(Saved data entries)
[Start of section]

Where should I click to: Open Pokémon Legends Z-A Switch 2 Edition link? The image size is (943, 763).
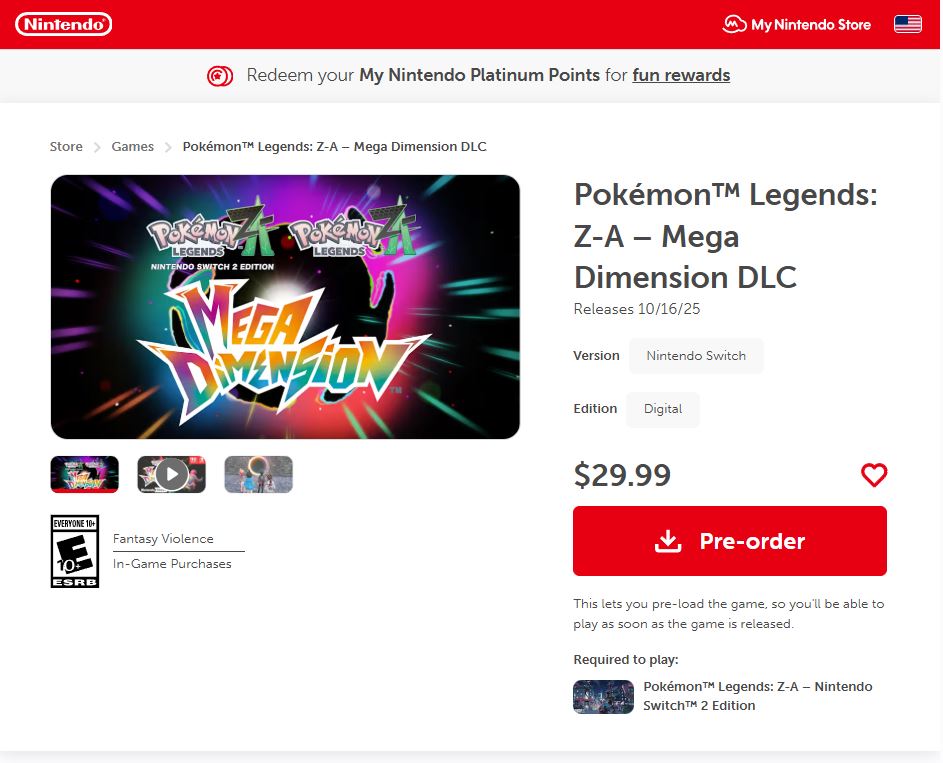757,696
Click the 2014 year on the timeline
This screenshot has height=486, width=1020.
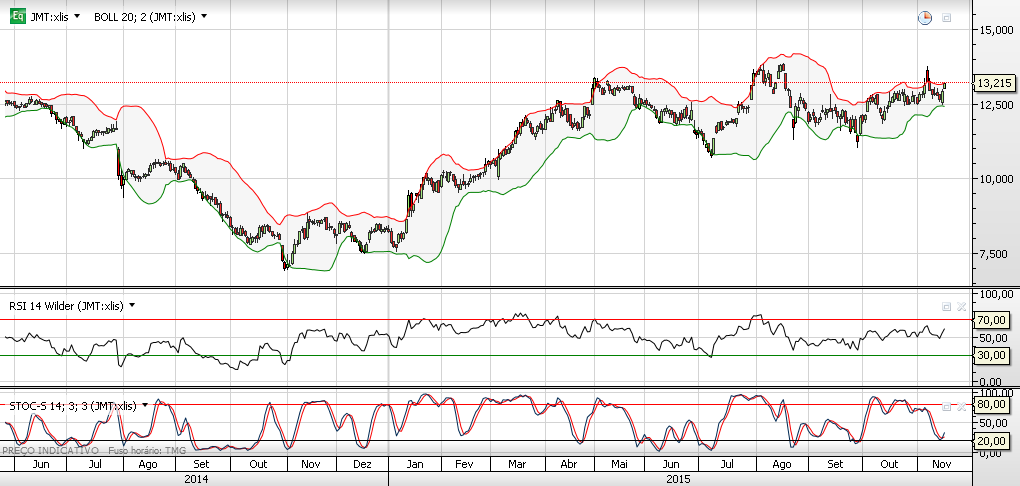(x=196, y=479)
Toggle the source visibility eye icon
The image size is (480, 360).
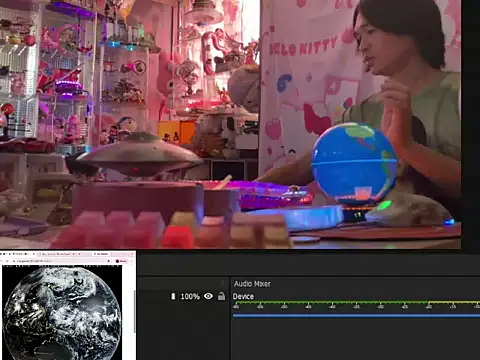coord(208,296)
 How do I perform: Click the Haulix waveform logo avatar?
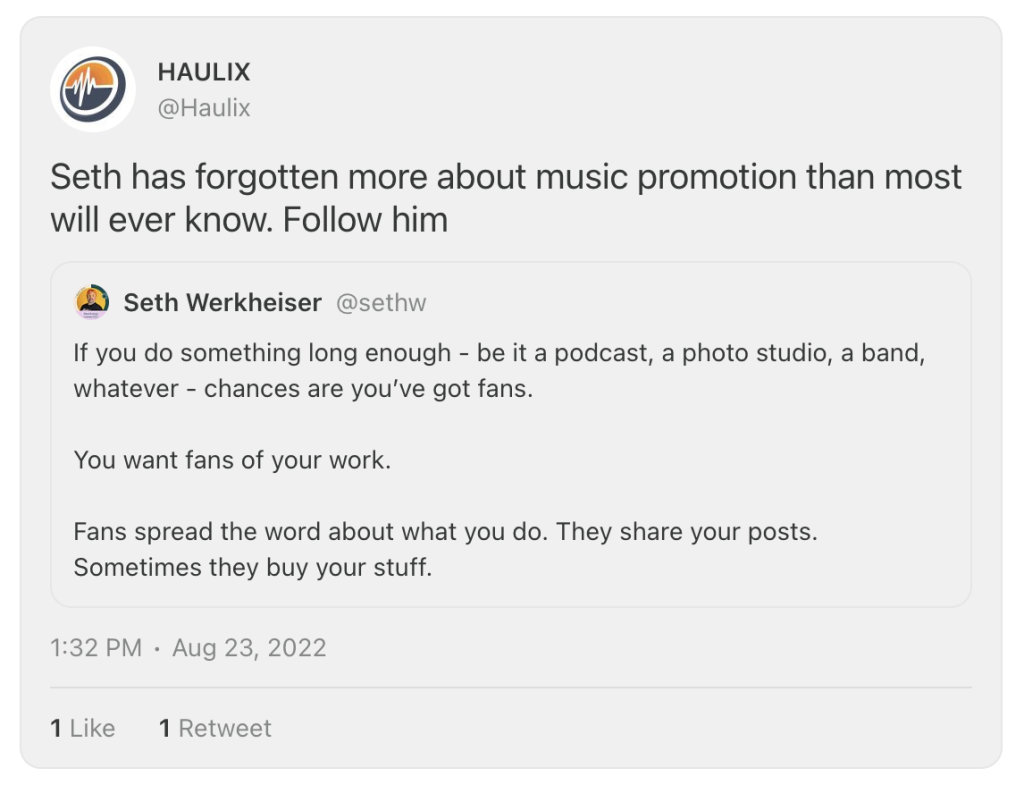tap(92, 89)
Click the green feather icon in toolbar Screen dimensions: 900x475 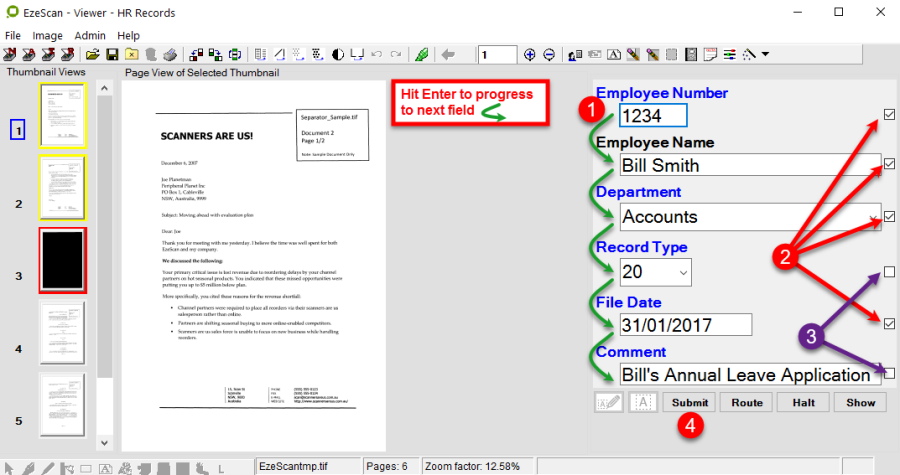(x=422, y=54)
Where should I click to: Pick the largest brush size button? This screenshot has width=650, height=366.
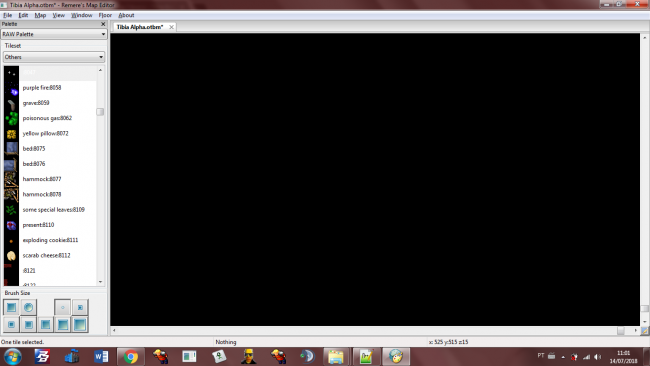tap(80, 324)
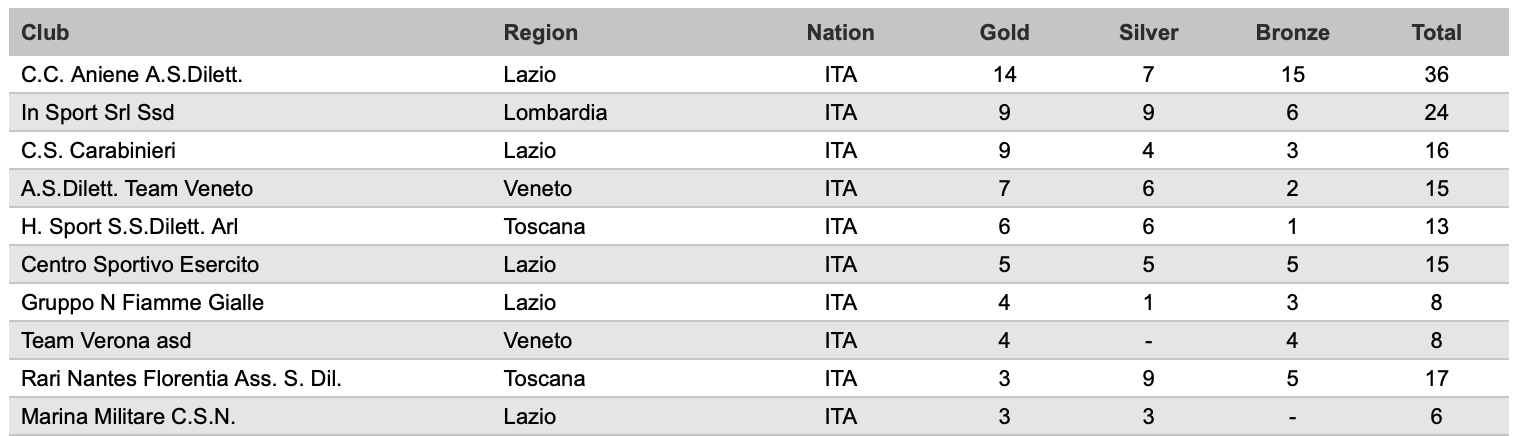Click the Region column header
Screen dimensions: 1516x436
click(x=541, y=32)
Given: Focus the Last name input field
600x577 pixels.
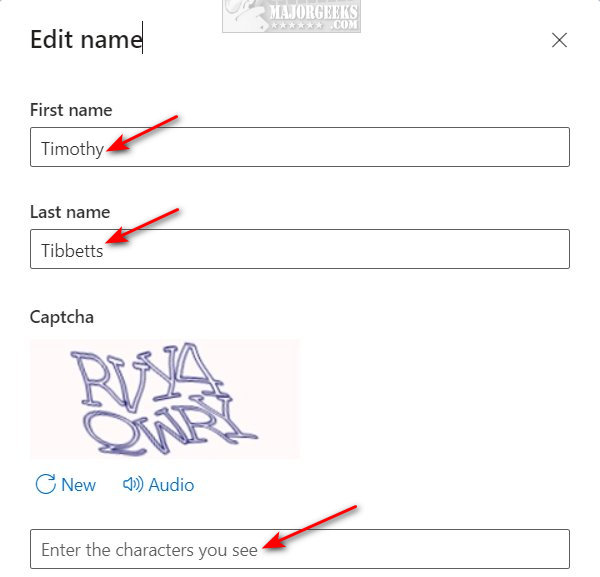Looking at the screenshot, I should coord(300,249).
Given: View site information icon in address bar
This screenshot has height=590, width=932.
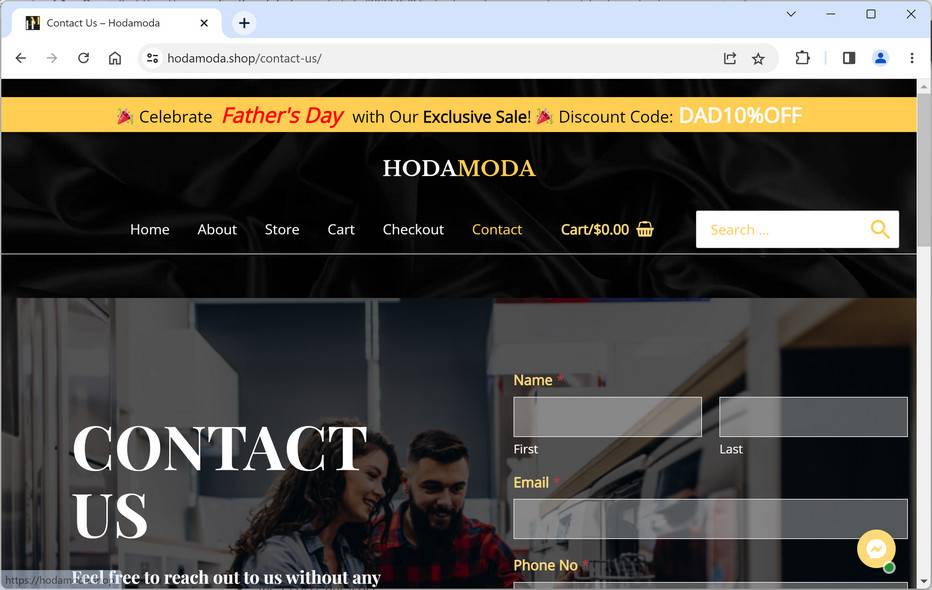Looking at the screenshot, I should point(153,58).
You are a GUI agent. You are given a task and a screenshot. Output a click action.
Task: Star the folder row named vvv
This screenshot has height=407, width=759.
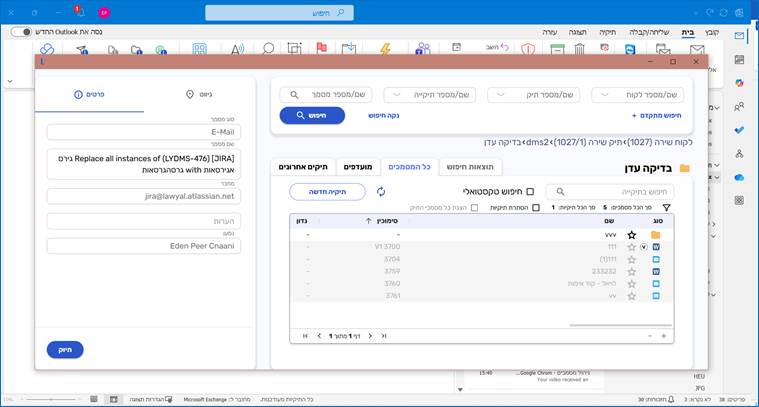pos(631,235)

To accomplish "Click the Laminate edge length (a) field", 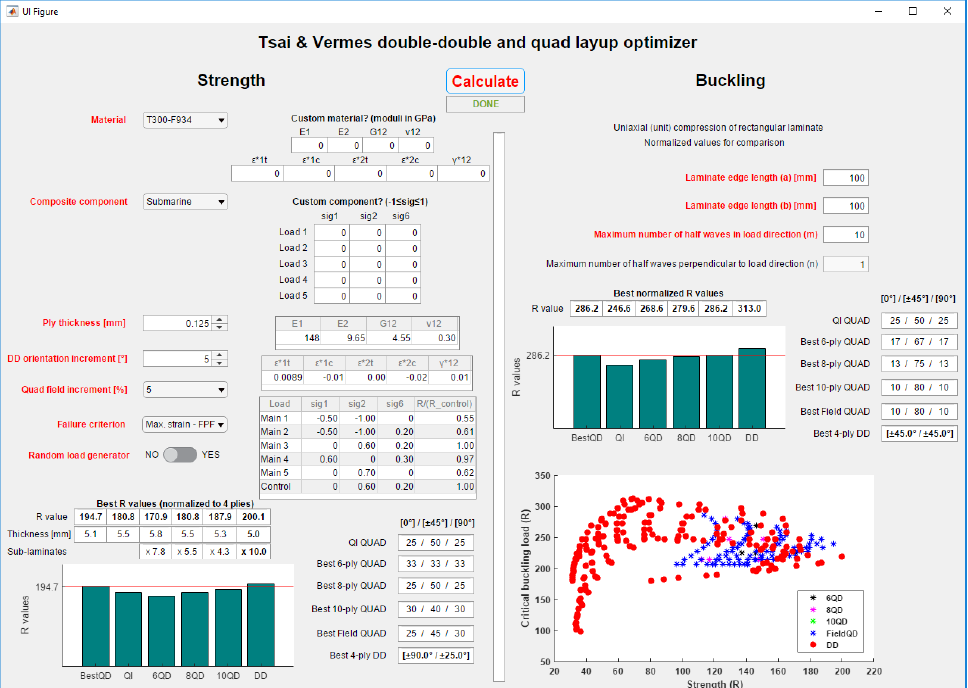I will tap(846, 178).
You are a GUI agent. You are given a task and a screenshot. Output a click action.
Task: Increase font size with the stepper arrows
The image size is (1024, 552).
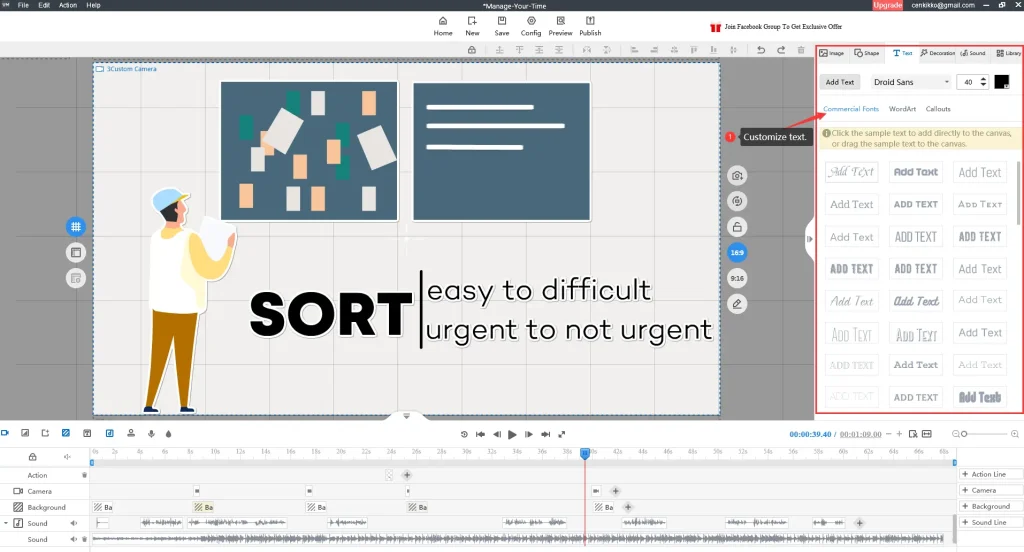click(x=984, y=79)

[End of section]

- Task details: Give the lines again exactly, beginning with the first line of the records above and ending with the line that contains "Toggle the source visibility eye icon", and include no pictures.

- Your response:
Where should I click to: Open Pokémon Legends Z-A Switch 2 Edition link? The image size is (943, 763).
757,696
Click the 2014 year on the timeline
This screenshot has height=486, width=1020.
(x=196, y=479)
Toggle the source visibility eye icon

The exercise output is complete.